Taraflar arasında görülen davada İstanbul Anadolu 2. Asliye Ticaret Mahkemesince verilen 24/10/2018 tarih ve 2018/334 E- 2018/1082 K. sayılı kararın ihbar olunan vekili tarafından istinaf edilmesi üzerine, istinaf isteminin usulden reddine dair İstanbul Bölge Adliye Mahkemesi 12. Hukuk Dairesi’nce verilen 04/04/2019 tarih ve 2019/517 E. – 2019/489 K. sayılı kararın Yargıtay’ca incelenmesi ihbar olunan vekili tarafından istenmiş ve temyiz dilekçesinin süresi içinde verildiği anlaşılmış olmakla, dava dosyası için Tetkik Hakimi … tarafından düzenlenen rapor dinlendikten ve yine dosya içerisindeki dilekçe, layihalar, duruşma tutanakları ve tüm belgeler okunup, incelendikten sonra işin gereği görüşülüp, düşünüldü:
Davacılar vekili, müvekkilli …’nin 9.403,124 pay ile …’nin ise 9.380,40 pay ile İlke Çelik Metal San. ve Tic. A.Ş.’nin unvanlı şirketin ortakları olduklarını, davalı …’nın şirket hisselerinin devri ve avukat yetkilendirilmesi amacıyla vekil tayin edildiğini, diğer davalının ise eskiden beri tanıdıkları çok samimi oldukları aile dostlarının kızı olduğunu, daha sonra 09/02/2017 tarihinde … tarafından …’nın vekaletten azil edildiğini, müvekkili …’nin ise vekalet verdiğini hatırlamadığı için azilname gönderilmesiyle gözden kaçırıldığını, davalıların yaptıkları haksız hukuki işlemlerin öğrenilmesinden sonra 18/08/2017 tarihinde azilname gönderildiğini, 2017 yılı başında davalı …’ya müvekkillerinin işleri kendilerinin takip edeceği konusunda sözlü olarak ayrıca bilgilendirildiğini, İlke Çelik Metal San. ve Tic.

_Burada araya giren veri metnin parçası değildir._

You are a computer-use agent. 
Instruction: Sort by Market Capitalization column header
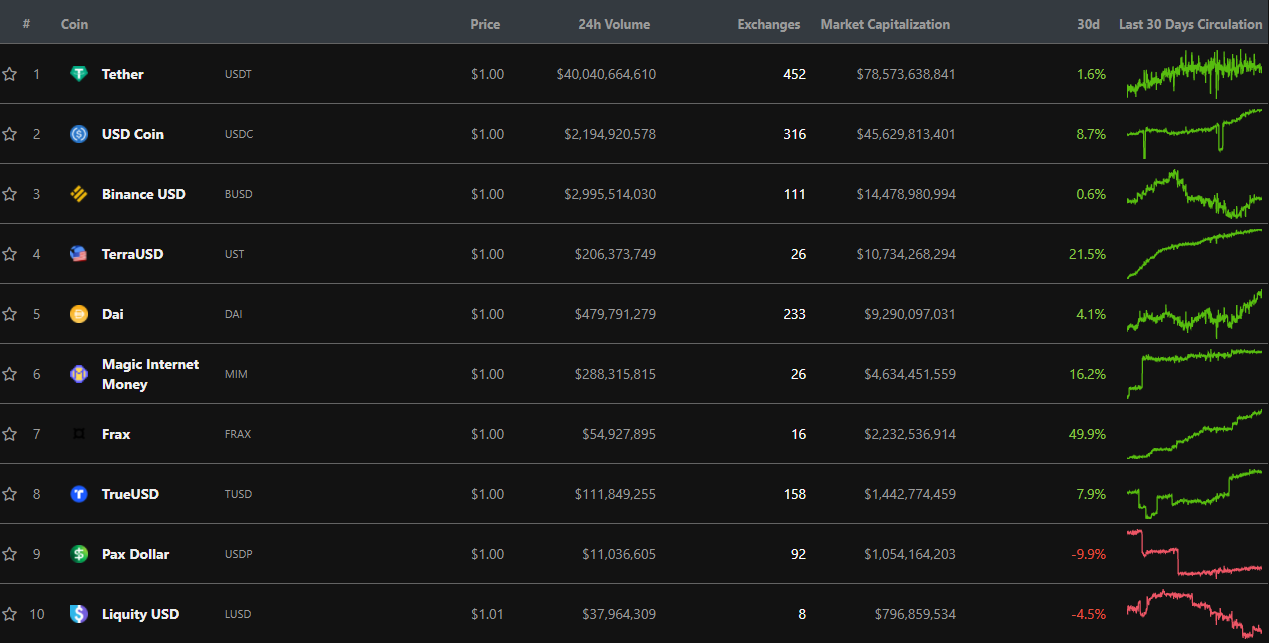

A.Ş.’nin gönderdiği Kadıköy 4. Noterliği’nin 14/08/2017 tarihli bilgi ihtarnamesi ile …’’nin 1.214.059,50 TL karşılığı 12.140,595 adet payı ile diğer davacının hisselerinin tamamının noter pay devri sözleşmesi ile davalı …’a devredildiğini öğrendiklerini, …’nın kendisine sözlü bildirim yapıldıktan sonra ivedilikle hisseleri baldızı olan …’ın üzerine geçirmesinin müvekkillerini zarara uğratma kastını taşıdığını, devir işlemlerinden müvekkillerine haber verilmediği gibi herhangi bir para ödemesi de yapılmadığını, müvekkili … ile davalı … arasında düzenlenen 27/07/2011 tarihli protokol ile şirket hisselerinin diğer şirket ortakları veya şirkete devri, devir bedelinin 10.000.000,00 TL’den az olmayacağı ve devrin 1 yıl içinde gerçekleştirileceği hususunun kararlaştırıldığını, ancak devrin protokol ve TBK hükümlerine aykırı yapıldığını, hisselerin nominal değer üzerinden devredildiğini, bu değerlerin gerçek değer olmadığını, gerçek değerin daha fazla olduğunu, bu durumun ise TBK 493. md. aykırı olduğunu, davalı …’ın diğer davalının kötü niyetli davrandığından haberdar olduğunu, yıllardır kanser hastası olan davalı …’ın geleceğe yatırım yapmasının da hayatın olağan akışına aykırı olduğunu, ayrıca davalı …’ın hisseleri alacak mali gücünün bulunmadığını ileri sürerek vekalet görevinin kötüye kullanılarak yapılan devir sözleşmesinin iptali ile devredilen hisselerin müvekkileri adına tesciline karar verilmesinin talep etmiştir.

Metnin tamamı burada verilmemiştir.